When you first arrive in the Netherlands it is important to register with a nearby GP/family doctor (Huisarts) as soon as possible. In case of an emergency or home visit, a doctor needs to be able to get to your home within fifteen minutes.
Need to knows
- It is customary to see your new GP for an initial interview before registering with their practice.
- In the Netherlands, you require an appointment to see a doctor.

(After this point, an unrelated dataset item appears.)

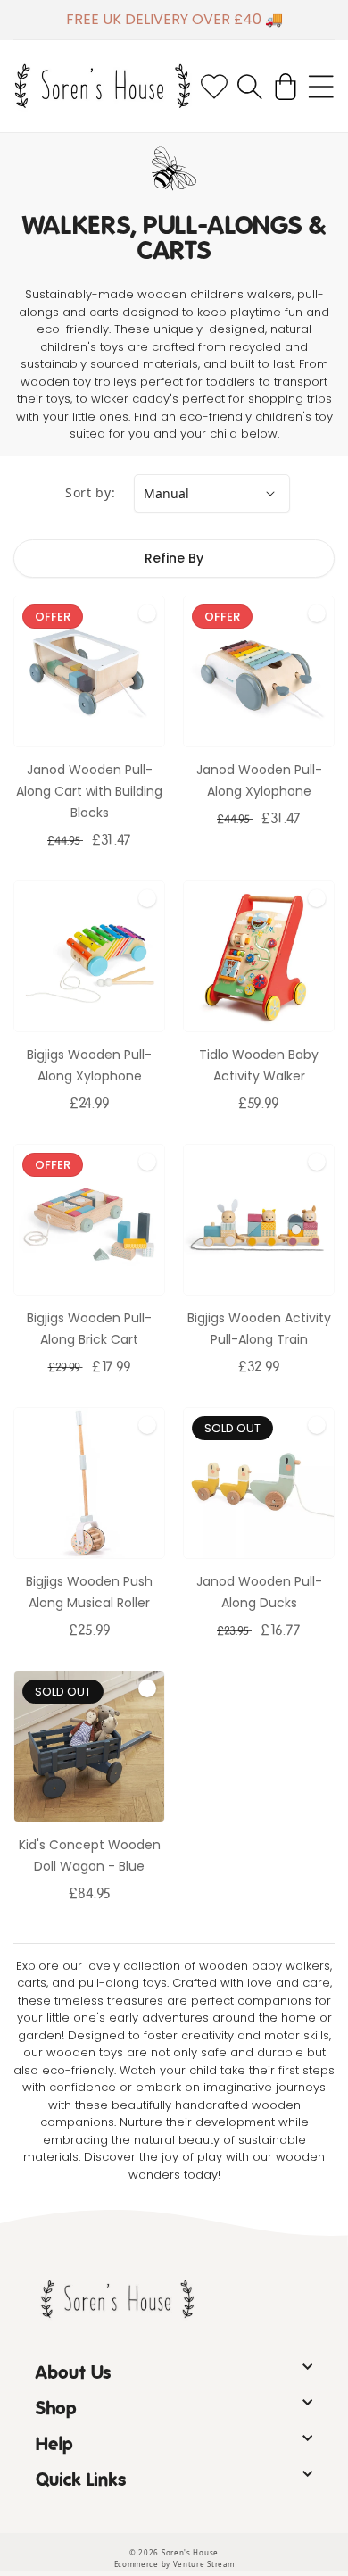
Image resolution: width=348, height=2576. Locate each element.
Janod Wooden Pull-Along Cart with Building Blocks (89, 791)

If possible provide your new GP with your medical records to inform him/her of your health situation.
- If you require medicine, your GP will write a prescription which you can take to the nearest pharmacy (apotheek) to collect your medicine.
When to contact a doctor
The General Practitioner/family doctor (huisarts) should be the first person you call for all medical problems, with the exception of emergencies (call 112).
If you are suffering from flu, a twisted ankle, abdominal pain, psychological problems, chronic illness or gynaecological problems, contact your huisarts first.
Huisarts appointments can be made by phone. Most doctors have set visiting hours and often give advice over the phone (or even over a secure website). If your problem is of a serious nature, the doctor may make a house call, though this is not standard procedure.
Once a diagnosis is made, your doctor will decide on the method of treatment. The doctor may decide to treat the problem themselves (perhaps with prescription medicine available from a pharmacy) or refer you to a specialist at a hospital. You will always need a referral in order to see a specialist, except for appointments with a physiotherapist or midwife. Outside office hours a special emergency unit (huisartsenpost) can be reached.
GPinfo.nl has a selection of useful health information which is developed and maintained by the Dutch College of GPs. You can search your symptoms and find guidance on when to visit your GP. It also explains some of the cultural differences you might encounter in the Dutch healthcare system.